I recently finished reading Donella H. Meadows’ Thinking in Systems. [1]

I really enjoyed this book. While I thought that I approached my work as an engineer holistically, Meadows’ introduction to systems thinking filled in many gaps.

After an examination of what systems are (at the basic level: stocks, flows, and feedback loops), how they operate, and how small systems can be comprised into larger systems, she enumerates a set of leverage points that can be used to increase desirable behavior and decrease undesirable outcomes within systems.

Meadows is very candid in stating that the presented list is neither authoritative nor comprehensive. Nonetheless, she makes a strong case for them (and their order of impact). Whenever I learn something new, I find I can internalize the content better if I can find a way to apply it in some tangible fashion.

So it is that I found myself reflecting on Meadow’s leverage points and trying to find corollaries within my areas of expertise. What follows is Meadows’ list of leverage points outfitted with those my ideas of where or how they can be applied to software development and web operations.

Leverage Points

Meadows presented her leverage points in ascending order, from least impactful to most. I will do the same.

NOTE: In no way is the list of ideas below either authoritative or comprehensive.

12. Numbers

These are values that can be easily changed and typically produce some immediate and short-term effect in a system. The sorts of knobs that came to mind were feature flags, Apache worker count, node weights in a load balancer.

11. Buffers

In Meadows’ book, buffers refer to “the size of stocks relative to their flows[.]” Honestly, of all the leverage points, this one is the most immediately understood and applied. We use some form of memory/storage to contain objects that are frequently requested in tools such as memcache and Varnish. Our network interfaces buffer traffic so that it can be processed in more efficient batches rather than one-by-one. An interesting lever we have, with respect to caches, is the TTL. We can persist objects in a cache for as long as we need. That, in tandem with the available storage within a cache, controls how our buffers behave.

10. Stock-and-Flow Structures

Here, we are concerned with the existence and availability of the physical components that comprise our systems. Outside of computing, Meadows’ statement that “changing [them] is rarely quick or simple” is very likely true (i.e. house plumbing, highway infrastructure). In web operations, the high accessibiliy of computing resources in the form of cloud services make spinning up web infrastructure near instanteneous.

9. Delays

“Delays in feedback loops are critical determinants of system behavior.” When I consider what we have and use as feedback loops to operate our systems, I think of the metric collection and display tools we use; the monitoring tools we use to gauge system and service health. I see possible delays in the chosen polling frequency of these tools and in the confidence we have that they are doing their jobs, helping us build mental models of what is happening.

Top-down management came to mind as well. Such a structure doesn’t move as fast, in terms of making decisions, as does a group of engineers at the edges. Dekker would refer to the latter group of practioners as being on the “sharp end” where they have more immediate impact. Part of that impact is governed by the fact that they will quickly receive and act on the consequences of the decisions they make.

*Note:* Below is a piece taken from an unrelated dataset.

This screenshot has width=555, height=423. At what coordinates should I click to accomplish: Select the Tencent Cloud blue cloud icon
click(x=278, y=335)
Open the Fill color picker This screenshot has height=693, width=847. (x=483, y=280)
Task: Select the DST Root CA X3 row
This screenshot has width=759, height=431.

I also imagined a delay in the time it takes new technology to be introduced, to the time it is adopted in an organization, to the point at which that organization operates the technology with some degree of (agreed upon) confidence.

8. Balancing Feedback Loops

The role of the balancing feedback loop is to aid the system in self-correcting. Self-correction can mean many different things, given the context in which such a loop exists. Says Meadows, “[t]he strength of a balancing feedback loop is important relative to the impact it is designed to correct.” This is where we build (sometimes discover) resilience in our systems.

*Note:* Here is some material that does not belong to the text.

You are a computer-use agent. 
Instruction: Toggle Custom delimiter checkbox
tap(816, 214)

For example, rather than present a user with an HTTP 404 response for a failed request, can we instead provide a degraded experience, directing them somewhere else in the meantime? If traffic volume is exceeding typical demand, can we allocate additional capacity, even temporarily?

7. Reinforcing Feedback Loops

These feedback loops are self-reinforcing, meaning that the more they succeed, the better able they are to continue succeeding. The “snowball effect” comes to mind.

From a technical standpoint, I considered negative feedback loops, such as when one or more web requests contribute to resource starvation. In a finite system, if requests take a long time to complete, increasing the number of requests means the system as a whole takes longer to respond. As more requests come in and are not satisfied in a timely manner, they too contribute to resource starvation. IP ports can be tied up; database connection limits can be exhausted.

An example of a positive reinforcing loop would be one where the marketing team starts a campaign for a product or website. As more people enjoy their experience and talk to each other about it, others join in, talking to still more people until the demand for a product or service is growing exponentially.

6. Information Flows

Meadows describes this leverage point as being about access to information. That is, who does and does not have that access and what that means for the operation of the system. We don’t know what we don’t know so I it’s safe to say that our general awareness of available information has just as much impact.

For example, one can collect many metrics and curate many dashboards to surface the behavior of a system. But it is always possible that there is some thing that is not being watched, that contributes to system failure. All that can be done is to perform a review, learn from the things that surprised us, and update our metrics collection/monitoring.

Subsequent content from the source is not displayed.